Jüdische Schule
Die
rechtliche Emanzipation und der wirtschaftliche und gesellschaftliche Aufstieg
der deutschen Juden im 19. Jahrhundert ging einher mit ihrem
Bildungsaufschwung. Zunehmend erhielten sie auch Zugang zu akademischen
Berufen. Die württembergische Ministerialbürokratie übernahm in der ersten
Hälfte des 19. Jahrhunderts auch die Aufsicht über die jüdische Schulbildung
sowie über die Ausbildung jüdischer Lehrer und Kantoren. Jüdische Schülerinnen
und Schüler waren in das allgemeine Schulsystem integriert. Dies blieb so bis
zum Beginn der NS-Herrschaft. Im April 1933 wurde mit dem so genannten „Gesetz
zur Wiederherstellung des Berufsbeamtentums“ die Voraussetzung zur Entlassung
jüdischer Lehrkräfte aus dem Staatsdienst geschaffen, die Zahl jüdischer
Schülerinnen und Schüler sowie Studierender wurde auf Grundlage des
"Gesetzes gegen die Überfüllung deutscher Schulen und Hochschulen"
beschränkt. Der Anteil „nichtarischer“ Schülerinnen und Schüler bei den
Neuaufnahmen an Schulen (mit Ausnahme der Pflichtschulen) wurde auf 1,5%
begrenzt (Ausnahmen gab es u.a. bei Kindern von Frontkämpfern). Eine größere
Anzahl jüdischer Kinder konnte vorläufig weiter die bisherige Schule besuchen.

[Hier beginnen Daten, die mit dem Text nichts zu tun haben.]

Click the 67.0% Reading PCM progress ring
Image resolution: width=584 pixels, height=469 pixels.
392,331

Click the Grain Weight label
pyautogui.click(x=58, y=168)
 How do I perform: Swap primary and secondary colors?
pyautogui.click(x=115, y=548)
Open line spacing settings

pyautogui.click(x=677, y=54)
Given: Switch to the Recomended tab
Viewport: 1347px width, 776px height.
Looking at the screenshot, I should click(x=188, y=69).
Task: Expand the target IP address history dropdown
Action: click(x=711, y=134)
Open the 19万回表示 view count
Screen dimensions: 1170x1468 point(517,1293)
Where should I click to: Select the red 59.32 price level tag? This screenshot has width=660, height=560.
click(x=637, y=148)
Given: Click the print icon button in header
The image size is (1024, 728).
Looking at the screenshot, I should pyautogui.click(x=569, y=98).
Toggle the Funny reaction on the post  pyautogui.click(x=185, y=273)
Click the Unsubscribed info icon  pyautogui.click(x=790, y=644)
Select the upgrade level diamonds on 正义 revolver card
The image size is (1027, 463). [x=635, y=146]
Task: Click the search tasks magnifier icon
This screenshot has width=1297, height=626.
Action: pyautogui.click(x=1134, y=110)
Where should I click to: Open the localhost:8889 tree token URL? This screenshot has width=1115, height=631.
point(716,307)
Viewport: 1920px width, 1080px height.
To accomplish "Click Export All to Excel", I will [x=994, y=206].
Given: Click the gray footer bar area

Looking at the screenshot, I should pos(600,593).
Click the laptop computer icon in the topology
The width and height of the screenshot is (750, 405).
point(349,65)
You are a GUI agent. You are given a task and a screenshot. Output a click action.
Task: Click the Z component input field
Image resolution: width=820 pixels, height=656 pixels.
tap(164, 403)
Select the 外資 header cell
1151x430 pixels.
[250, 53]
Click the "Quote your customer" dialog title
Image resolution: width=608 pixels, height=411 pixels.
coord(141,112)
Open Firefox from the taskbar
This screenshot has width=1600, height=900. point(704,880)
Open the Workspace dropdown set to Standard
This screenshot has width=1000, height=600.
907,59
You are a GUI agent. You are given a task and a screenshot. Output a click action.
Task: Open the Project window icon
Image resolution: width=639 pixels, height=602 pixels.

Allerdings waren sie zunehmend der Diskriminierung durch Schulverwaltung
(Ausschluss von schulischen Veranstaltungen usw.), Lehrkräfte (Gewalt und
Diskriminierung) und Mitschüler (Demütigungen) ausgesetzt.
Eine
grundlegende strukturelle Änderung zeichnete sich 1935 ab. In diesem Jahr der
Inkraftsetzung der Nürnberger Gesetze wurde per Erlass reichsweit eine
„Rassenerhebung“ an öffentlichen Schulen durchgeführt (M1). Ziel war die
endgültige „Rassentrennung“ und der Ausschluss jüdischer Schülerinnen und
Schüler von den öffentlichen Schulen. Ostern 1936, mit Beginn des kommenden
Schuljahres, sollten allerorten so genannte „Judenschulen“ entstehen.
Entsprechende Maßnahmen wurden auf Reichsebene eingeleitet.
In Ulm
hatten, wie andernorts, die Überlegungen in dieser Hinsicht bereits eingesetzt.
Rektor Häcker von der Ulmer Wagnerschule trat hier in besonderem Maße als
Befürworter der „Rassentrennung“ in Erscheinung. Bereits im Juli 1935 unternahm
er diesbezügliche Vorstöße bei der Stadtverwaltung und Partei. Er führte aus,
der Kampf gegen das Judentum könne nur dann erfolgreich sein, „wenn die ganze
deutsche Jugend in planmäßiger und eindringlicher Weise über die Gefahren, die
dem deutschen Volke von seiten der Juden drohen, vom 1. Schuljahr an belehrt
wird“. Das Vorhandensein jüdischer Schülerinnen und Schüler in den Klassen der
evangelischen Volks- und Mittelschulen hemme, so Häcker, die Lehrkräfte in
diesem „Aufklärungsfeldzug“ (M2). Nach Aufforderung zur „Rassenerhebung“
lieferte Schulvorstand Häcker die gewünschten Schülerzahlen. Im Jahr 1936 wurde
dann die jüdische Volksschule eingerichtet. Ihr Standort war direkt neben der
Synagoge, im Haus Weinhof 3. Als Lehrer wurde 1936 der aus Saarbrücken
zuziehende Rudolf Loewy angestellt, der zugleich auch als Kantor amtierte. Eine
konsequente Verbannung jüdischer Schülerinnen und Schüler aus den öffentlichen
Schulen wurde schließlich nach der Reichspogromnacht per Erlass des
Reichserziehungsministers vom 15. November 1938 durchgesetzt. Schulunterricht
für jüdische Kinder war von da an nur noch in rein jüdischen Schulen zulässig.
Aufgrund von Verfolgungsdruck und Abwanderung sank freilich die Schülerzahl.
1939 wurde die jüdische Schule in Ulm geschlossen. Zum 30. Juni 1942 wurden
alle jüdischen Schulen im Reich endgültig geschlossen. Ab 1. Juli 1942 wurde
jedwede Beschulung jüdischer Kinder untersagt.